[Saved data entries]
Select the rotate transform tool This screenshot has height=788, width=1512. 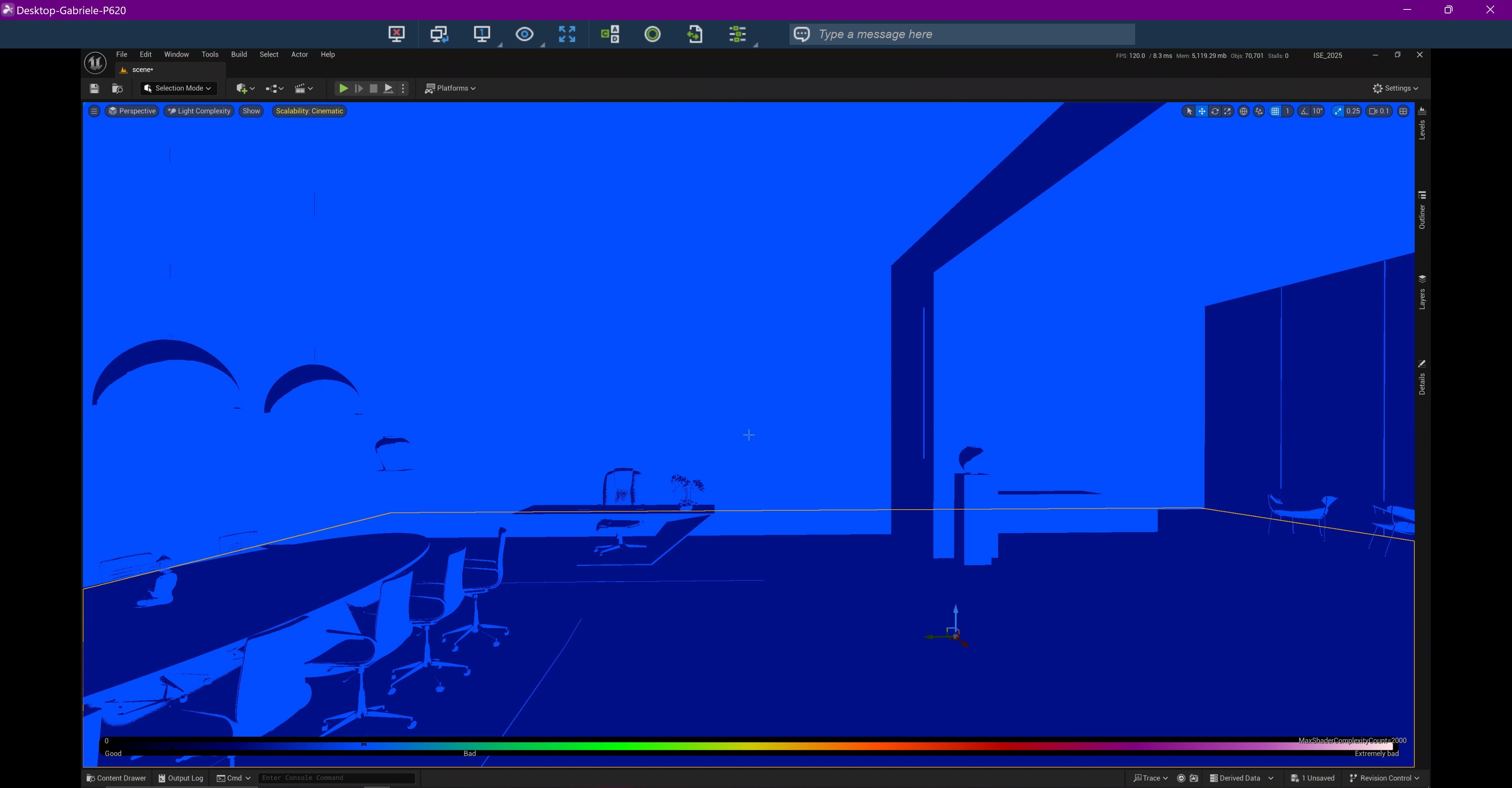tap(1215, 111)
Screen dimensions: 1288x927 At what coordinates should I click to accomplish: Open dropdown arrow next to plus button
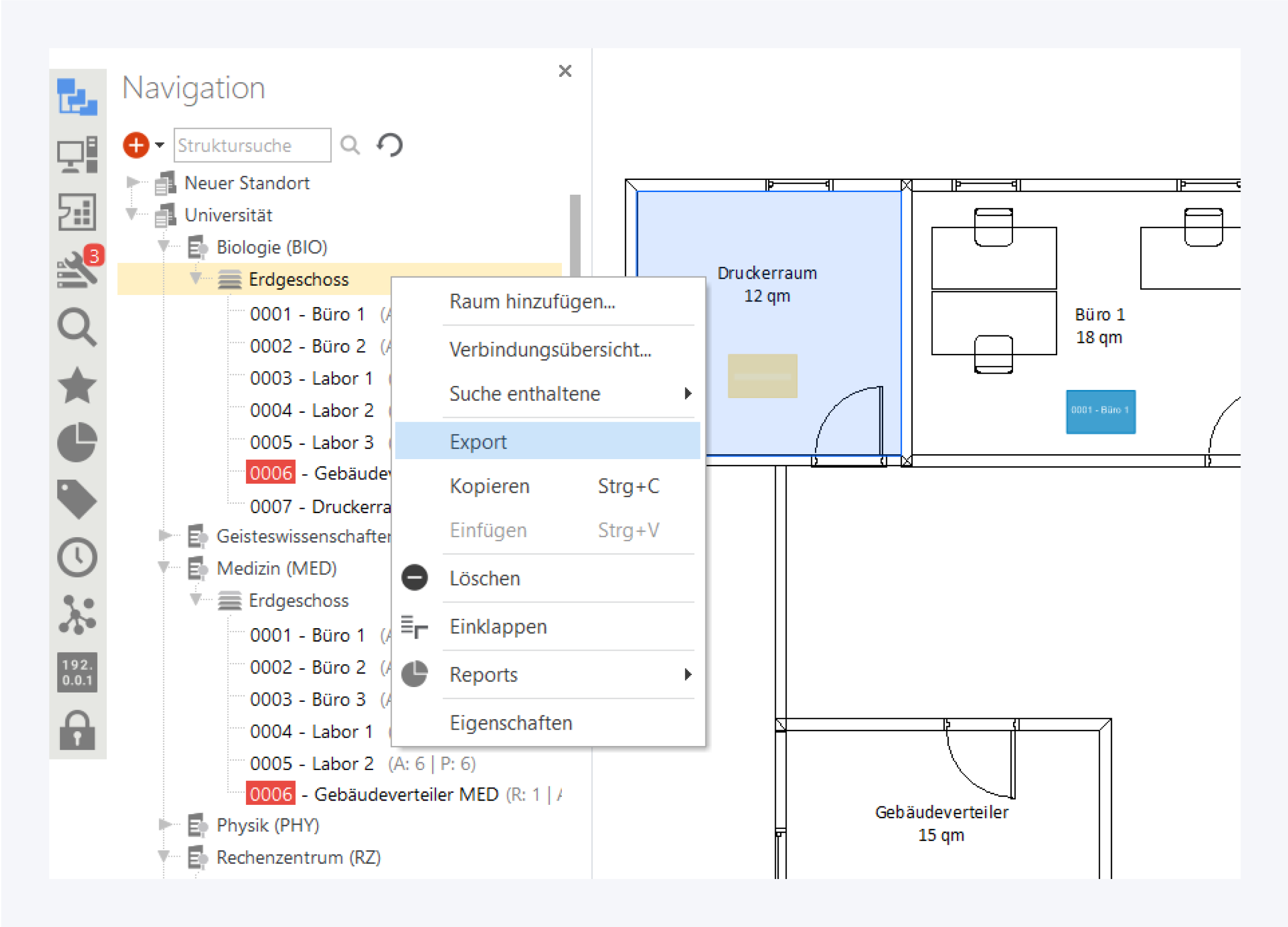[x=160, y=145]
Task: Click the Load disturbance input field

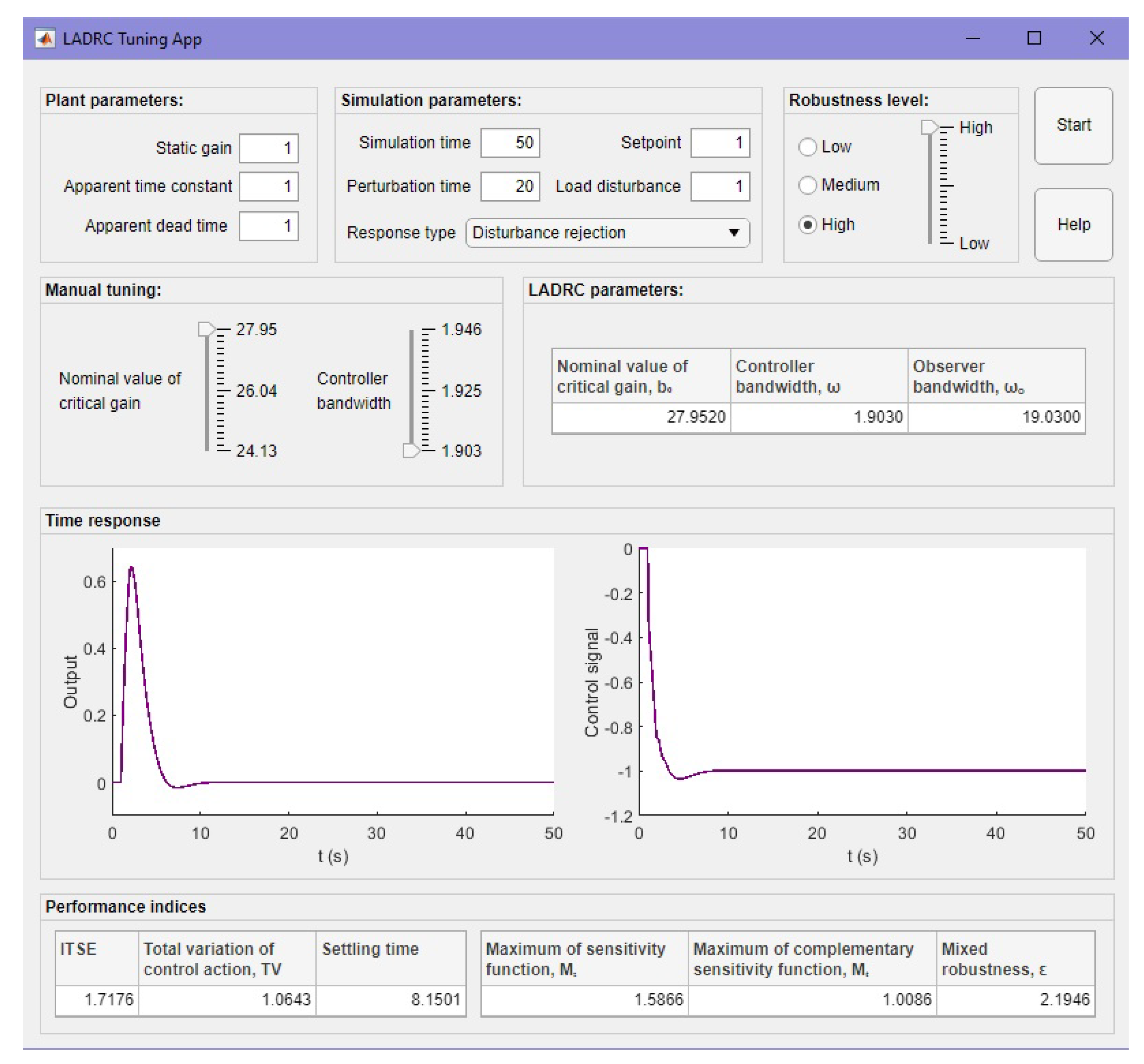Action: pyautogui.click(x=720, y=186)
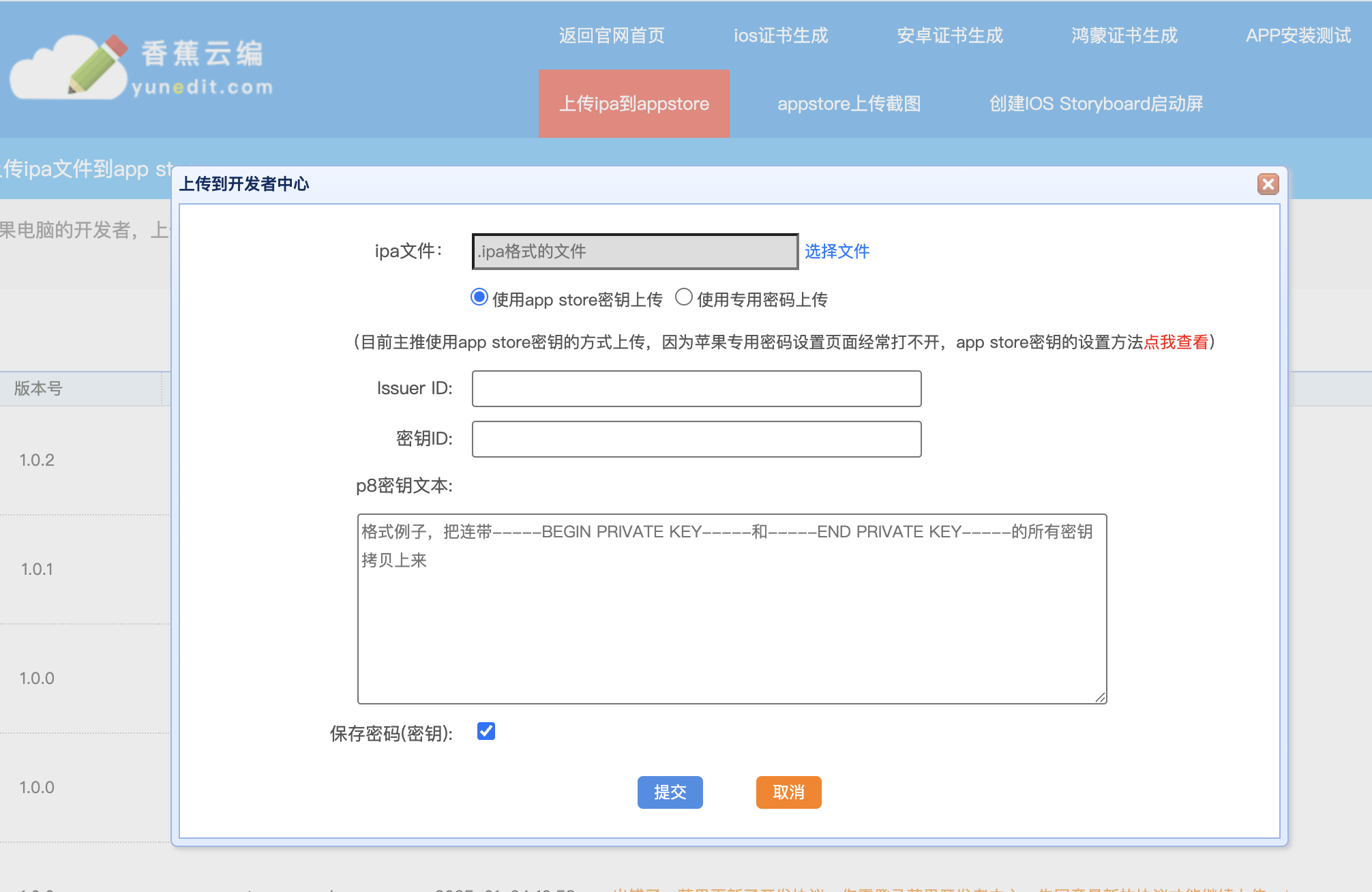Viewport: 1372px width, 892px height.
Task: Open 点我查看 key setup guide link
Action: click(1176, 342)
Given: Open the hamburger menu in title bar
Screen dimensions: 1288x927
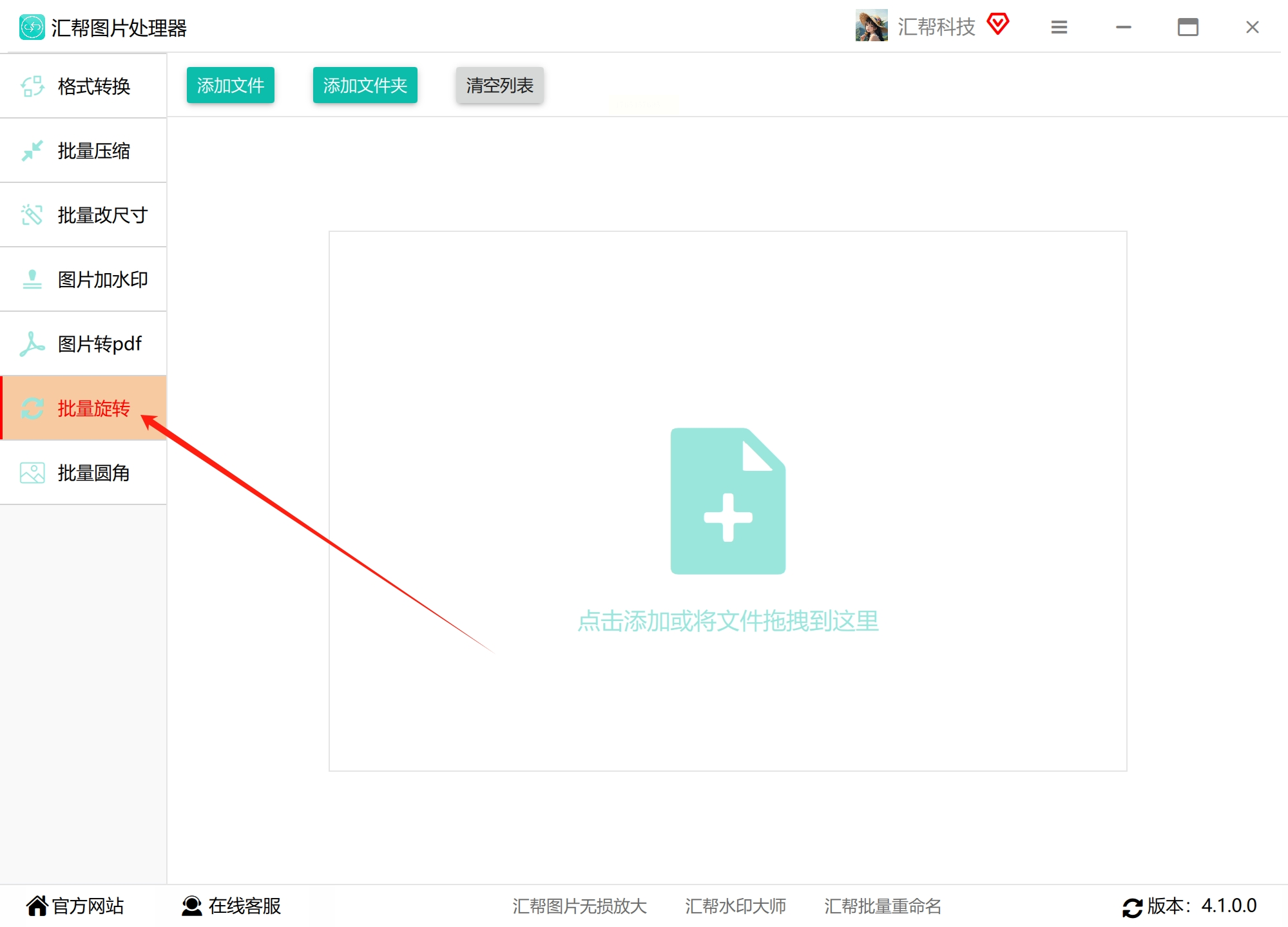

▶ Directions for this task
In the records above, find the line with "Task: Click the Load disturbance input field" and copy from it through the last line exactly, without the pictures.

▶ Result of the task
Task: Click the Load disturbance input field

Action: pyautogui.click(x=720, y=186)
Viewport: 1372px width, 892px height.
Task: Open 点我查看 key setup guide link
Action: click(1176, 342)
Given: Open the hamburger menu in title bar
Screen dimensions: 1288x927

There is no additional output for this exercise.